Teacher's day which will be celebrated on the 29th make me more confusing, and started to blast. Its hard being in the high committee members of the prefects. This is due to the hard things that I need to do which I want to do, but basically just didn't have much time to do them. Like planning for any shows for teacher's day. I am not a type of person whom would be able to plan for some shows. I am not BETTY!!! Vanessa on the other hand kept pushing me to do a fashion show. Its okay if she could help with that, but she just good at talking and not at doing things. Sorry if you read this.

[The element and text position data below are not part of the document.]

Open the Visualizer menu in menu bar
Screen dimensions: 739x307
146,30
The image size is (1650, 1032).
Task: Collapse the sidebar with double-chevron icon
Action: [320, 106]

Again my head is full of problems regarding friends. I am loosing some of them every single day. I hate this. I want to be surrounded with people, I need friends. But, its too sad when they are only friends when we are in our laughters days. In my sorrows, who would ever want to be my friends. Chiam one day asked me if I would ever be mad if she wants to change her partner in badminton. And, I said no. Well, its the answer that will solve everything. If you don't want to play with me fine! I just hope you will find someone else better. T_T

Ah, and again its no use blogging, it is just a way of expressing my thoughts, my sorrows, my good news, my advice to the people out there, who never really exist in my life. Now, it feels a lot better. At least for this time of being. And I am glad I have Naqib. Thanks for being such a good buddy and tutor. Well, goodnight. Need to prepare for exam again...emmm

Sunday 10 May 2009

GIGIT JARI!!-It's Mid year

Ala...baru mid-year, dah takut ke???

YEAH i'M AFRAID i am!!!!

hOLLY COW, it's tomorrow, and wish me good luck,
it's damn scary...first thing tomorrow morning is Physic Paper 2
sitting for 2 hours and 30 mins..can u bare it?

and then bio paper 1....Huaaaaaaaaa!!~ Regretting for wasting time in front if this computer...

Saturday 2 May 2009

Help each other for SPM

To all my SPM-ers friends who are struggling burning the midnight oil and succumb to rackoon eyes, here is a website which will help u gain notes on science subjects. Check out the cool card notes on physics. Ideal for form 4 too. Credit to Sarah for this.

Kat sini kalau nak notes

currently, oozing and mowing to get every facts inside the head.
hope my neuron cells do not experience haemolysis.